Yup.  I know what whitespace is.  I also know that there are only 24 lines on
most screens, and I'll be damned if I am going to write off the first 10 % of
each line so that you can see more empty screen.  And I DON'T LIKE margins that
are justified by adding arbitrary numbers of fixed-width spaces.  I especially
don't like same when the spacing is badly done, as it was in your article.
I can FEEL the flames on that last statement, but I let it stand.


What bugs me is the article that is written and not proofread for sensibility.
Articles that go to no point, or that start at a point and go everywhichway
are irritating to read.  They make you suspect that the author has SOMETHING
to say, but isn't willing to take the time to make it clear for you.  Or
perhaps hasn't figured it out for himself.  Perhaps it's not worth his
time, but is is worth ours, or he wouldn't post it.

Here is a second pet peeve:  the individuals who insist that what they have
to say is so important that they can't bother to use a shift key when typing.
I know a blind author of net articles who reads his terminal with a voice
synthesizer.  Capitalization is useless to him, but his articles are perfectly
capitalized for the benefit of his readers.  We use almost every conceivable
cue in reading; capitalization is an important cue.  Don't cut out half your
voice before speaking to us!

--- --- ---

# [Task statement]
In the post on article formatting, what does the blind author of net articles use to read his terminal? The data placed after this text is not needed.

# [Data shown]
--- --- ---

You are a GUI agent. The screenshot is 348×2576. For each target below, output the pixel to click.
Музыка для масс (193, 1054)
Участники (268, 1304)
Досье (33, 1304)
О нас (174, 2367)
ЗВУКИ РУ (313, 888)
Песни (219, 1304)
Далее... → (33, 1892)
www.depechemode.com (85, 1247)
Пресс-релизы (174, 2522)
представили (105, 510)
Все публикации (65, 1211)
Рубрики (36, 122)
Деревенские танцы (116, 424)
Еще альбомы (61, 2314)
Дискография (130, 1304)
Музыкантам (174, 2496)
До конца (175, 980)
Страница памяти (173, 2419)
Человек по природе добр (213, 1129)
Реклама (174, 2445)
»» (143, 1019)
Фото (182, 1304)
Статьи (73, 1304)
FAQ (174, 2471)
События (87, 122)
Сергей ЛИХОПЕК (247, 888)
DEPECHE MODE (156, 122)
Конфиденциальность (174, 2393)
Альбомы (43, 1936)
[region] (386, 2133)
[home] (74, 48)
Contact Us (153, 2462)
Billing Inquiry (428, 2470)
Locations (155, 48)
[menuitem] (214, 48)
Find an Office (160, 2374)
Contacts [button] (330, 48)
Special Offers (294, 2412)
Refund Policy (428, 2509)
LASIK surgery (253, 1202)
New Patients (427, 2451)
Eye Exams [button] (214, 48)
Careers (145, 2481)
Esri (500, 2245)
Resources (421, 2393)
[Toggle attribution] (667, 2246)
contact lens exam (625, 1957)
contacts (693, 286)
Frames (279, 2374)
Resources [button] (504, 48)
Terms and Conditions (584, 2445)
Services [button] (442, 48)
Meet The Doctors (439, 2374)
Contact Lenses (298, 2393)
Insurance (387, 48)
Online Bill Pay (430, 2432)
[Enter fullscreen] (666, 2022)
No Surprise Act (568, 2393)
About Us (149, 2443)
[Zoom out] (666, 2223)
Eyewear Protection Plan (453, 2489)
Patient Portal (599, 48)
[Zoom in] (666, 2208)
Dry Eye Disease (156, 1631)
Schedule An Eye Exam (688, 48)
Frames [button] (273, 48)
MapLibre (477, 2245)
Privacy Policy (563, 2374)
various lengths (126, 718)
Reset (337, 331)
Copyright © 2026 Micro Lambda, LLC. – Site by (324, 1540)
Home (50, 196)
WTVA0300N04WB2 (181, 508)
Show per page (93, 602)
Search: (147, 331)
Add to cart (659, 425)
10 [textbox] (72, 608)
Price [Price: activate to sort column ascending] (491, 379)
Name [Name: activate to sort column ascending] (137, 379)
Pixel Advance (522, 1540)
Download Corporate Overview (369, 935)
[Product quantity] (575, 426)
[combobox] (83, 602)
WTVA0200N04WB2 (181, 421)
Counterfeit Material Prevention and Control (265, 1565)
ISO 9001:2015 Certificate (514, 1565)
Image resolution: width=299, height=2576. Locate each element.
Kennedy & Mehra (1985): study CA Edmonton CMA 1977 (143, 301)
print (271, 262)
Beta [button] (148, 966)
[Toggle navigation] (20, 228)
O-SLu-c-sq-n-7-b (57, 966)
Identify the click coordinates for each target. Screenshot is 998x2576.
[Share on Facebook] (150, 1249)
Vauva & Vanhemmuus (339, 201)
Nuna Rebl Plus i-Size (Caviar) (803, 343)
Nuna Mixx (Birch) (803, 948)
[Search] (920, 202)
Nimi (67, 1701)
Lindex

--- --- ---

# [Answer area]
A voice synthesizer.